Selfie stick
A selfie stick is an appendage that helps a person take a selfie. Though the concept is still quite young, a selfie stick can take several forms:
- If the selfie is not a photograph but a video, the selfie stick is often a stick of chewing gum. Many people who take selfies use gum to enhance the impression of themselves as an intellectual.
- Some selfie sticks are threaded through the nostrils, which likewise goes a long way toward showing the thoughtful side of the taker.
Otherwise, the selfie stick helps hold the selfie tool away from oneself so that a good selfie can be taken.
- A remarkable number of young ladies whom no one would touch with the proverbial ten-foot-pole nevertheless use one to take a selfie from the right distance.
- Selfie sticks allow the taking of "point-of-view" (POV) pornography when acting alone.
The selfie stick achieves the goal of producing a photograph that shows you were somewhere important, and implies that you had a friend smart enough to click the shutter button.
History[edit]
Narcissus invented the selfie stick in the prehistoric era. Back then, 3 megapixel lenses were not standard on smartphones, and he and his fellow Narcissists had only the medium of oil painting. The first selfie stick employed mirrors with clever cutouts so that Narcissus could see himself and paint himself not painting himself.
A Japanese selfie stick was included in a 1995 book of Things the Japanese Have Given Us that Might Not Be Crap Someday.

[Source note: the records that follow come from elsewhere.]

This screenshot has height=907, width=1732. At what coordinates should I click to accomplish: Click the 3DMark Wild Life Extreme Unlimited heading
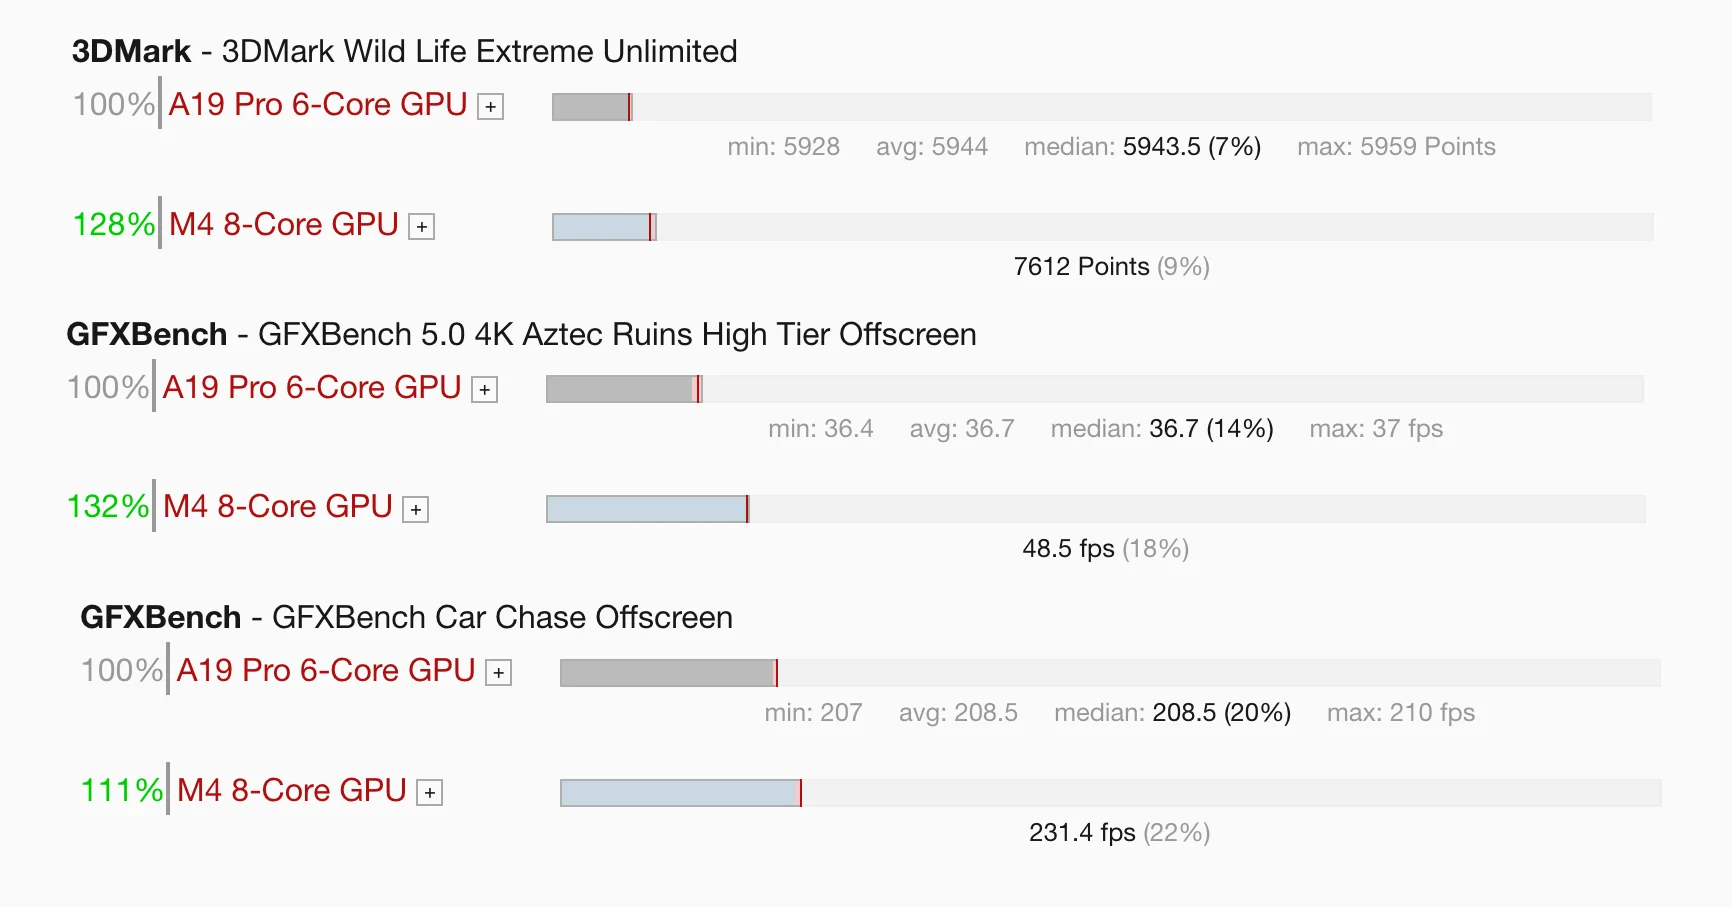404,51
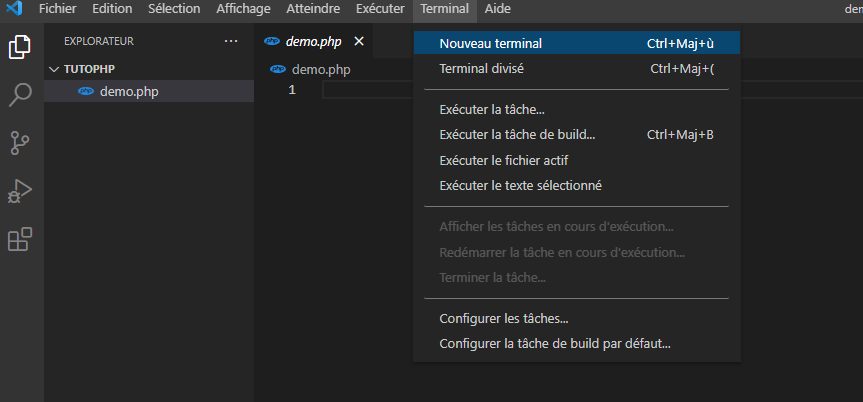Collapse the TUTOPHP folder section

point(54,71)
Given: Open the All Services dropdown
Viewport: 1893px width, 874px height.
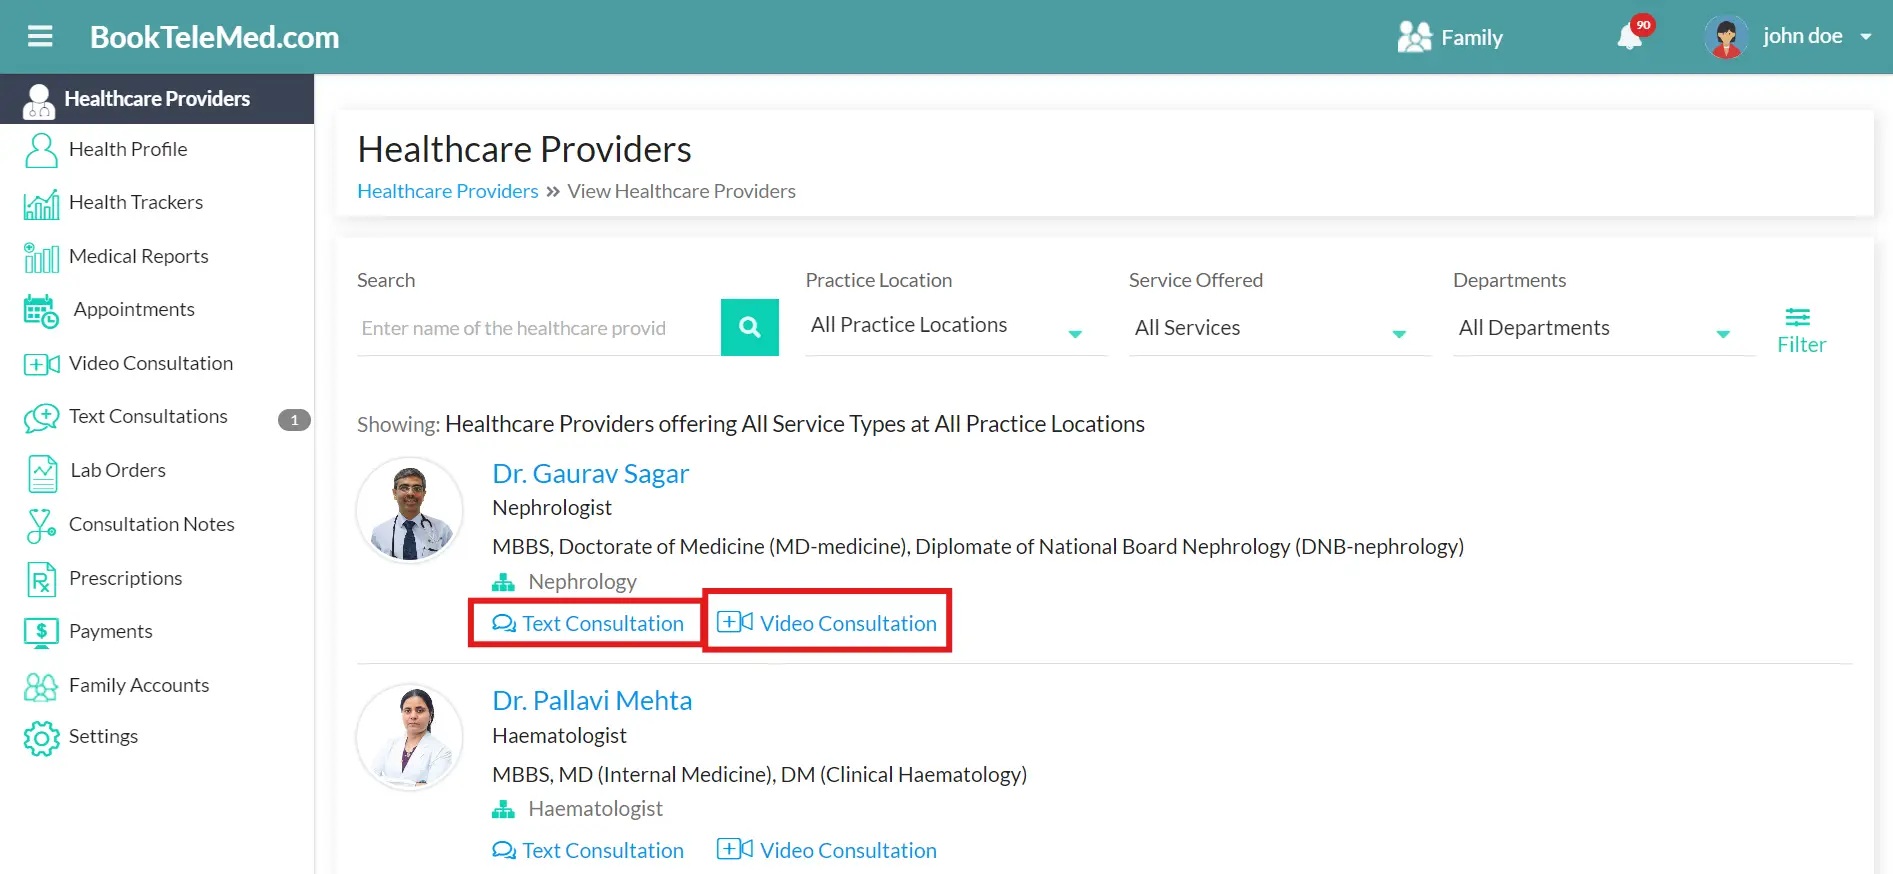Looking at the screenshot, I should pos(1278,329).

The selfie stick is on page 67, between bukakke, gel pens, and souvenir sweatshirts from "California University."
The selfie stick was patented in Canada in 2005, which means that all the selfie sticks at the check-out counter at Walgreen have to be made by fly-by-night Asian firms too small to be sued. In theory, the U.S. trade deficit is twice its nominal level because of unpaid royalties on selfie sticks.
The selfie stick has been criticised for encouraging the navelism of modern society. Barack Obama had someone write, in his autobiography, Schemes of My Fathers, that American youth needed to pay less attention to photographing themselves and more about forming a community that he might agitate.
Restrictions[edit]
Many venues restrict the use of selfie sticks. The restrictions are justified in terms of the safety and distraction of other people, but the actual reason is a desire to congregate in places where dopes don't appear.
The Premier League in Britain has banned selfie sticks from all but two venues (those two being on the edge of Scotland), so that football fans can concentrate on taunting and brawling with one another. Arsenal ban "any object that could be used as a weapon," except of course hip-flasks. As Arsenal backers have adapted all conceivable objects, the club require that fans of the visitors arrive in straitjackets.
A ban on selfie sticks is in place at the National Gallery of Australia and at the Smithsonian in the United States "to protect the overall visitor experience." It is important when viewing a crucifix in a jar of urine and contemplating its artistic message that there are no jerks in the vicinity taking selfies. That would be self-important.
Music festivals in the U.S. and Australia have banned selfie sticks, which have resulted in unauthorized recording of performances from senseless and unrealistic angles. The organizers insist that any piracy take place through hand-held operation of the smartphone and that the edge of the overcoat appear continuously in the recording.